» **SUPPLIED PASSAGE**:
_ _ _ _ _

Iranian Electronic Ears and Eyes Sprout on Syria’s Borders

On Tuesday, February 22, US President George W. Bush dismissed as simply ridiculous the assumption that US is planning to attack Iran. The next day, he accused the Iranians of being caught enriching uranium when it said it wouldn’t. Iran, he said, has breached a contract with the international community and “they need to be brought to account – not us.”

He scattered often conflicting comments while swinging between fence-mending talks with European and NATO leaders and one-on-one encounters with French president Jacques Chirac, UK prime minister Tony Blair, Italian prime minister Silvio Berlusconi, German Chancellor Gerhard Schroeder and Russian president Vladimir Putin.

But the Iranians are far from ridiculing the notion of a US or Israeli attack on their nuclear installations. DEBKA-Net-Weekly reports that Tehran is in fact preparing for the worst in conjunction with its closest ally Syria.

As Air Force One carried Bush and entourage from Brussels to Mainz and Bratislava, a quite different type of airlift was in its final stages further east to array Iran’s safeguards against attack on its nuclear weapons installations.

_ _ _ _ _

» **WHAT YOU WILL DO**:
Rework the article on Iran and Syria's borders from "He scattered often" up to and including "nuclear weapons installations.", putting "the Iranian leadership" wherever "Tehran" appears.

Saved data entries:
_ _ _ _ _

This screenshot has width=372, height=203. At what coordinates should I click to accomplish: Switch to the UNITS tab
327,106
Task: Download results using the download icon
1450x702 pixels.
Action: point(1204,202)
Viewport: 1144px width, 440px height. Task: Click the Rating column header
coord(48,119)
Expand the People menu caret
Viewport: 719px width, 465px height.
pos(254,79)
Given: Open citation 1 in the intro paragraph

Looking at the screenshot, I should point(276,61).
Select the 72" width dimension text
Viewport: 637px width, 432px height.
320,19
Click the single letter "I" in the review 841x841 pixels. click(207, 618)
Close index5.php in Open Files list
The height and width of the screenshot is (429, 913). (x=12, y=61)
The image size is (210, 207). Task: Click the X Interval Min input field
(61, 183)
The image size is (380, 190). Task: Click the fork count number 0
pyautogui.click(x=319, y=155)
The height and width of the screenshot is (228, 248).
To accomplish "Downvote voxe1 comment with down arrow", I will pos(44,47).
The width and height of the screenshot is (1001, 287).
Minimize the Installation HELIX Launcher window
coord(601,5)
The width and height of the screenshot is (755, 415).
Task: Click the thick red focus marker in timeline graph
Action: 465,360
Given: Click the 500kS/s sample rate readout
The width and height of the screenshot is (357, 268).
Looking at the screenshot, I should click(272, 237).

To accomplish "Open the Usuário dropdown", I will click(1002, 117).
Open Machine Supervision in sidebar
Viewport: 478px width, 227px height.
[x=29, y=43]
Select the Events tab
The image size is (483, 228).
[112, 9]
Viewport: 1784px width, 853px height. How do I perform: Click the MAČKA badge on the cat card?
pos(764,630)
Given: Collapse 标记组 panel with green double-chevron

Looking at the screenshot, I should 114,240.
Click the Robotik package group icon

_ _ _ _ _

» **RESPONSE TO THE EXERCISE**:
He scattered often conflicting comments while swinging between fence-mending talks with European and NATO leaders and one-on-one encounters with French president Jacques Chirac, UK prime minister Tony Blair, Italian prime minister Silvio Berlusconi, German Chancellor Gerhard Schroeder and Russian president Vladimir Putin.

But the Iranians are far from ridiculing the notion of a US or Israeli attack on their nuclear installations. DEBKA-Net-Weekly reports that the Iranian leadership is in fact preparing for the worst in conjunction with its closest ally Syria.

As Air Force One carried Bush and entourage from Brussels to Mainz and Bratislava, a quite different type of airlift was in its final stages further east to array Iran’s safeguards against attack on its nuclear weapons installations.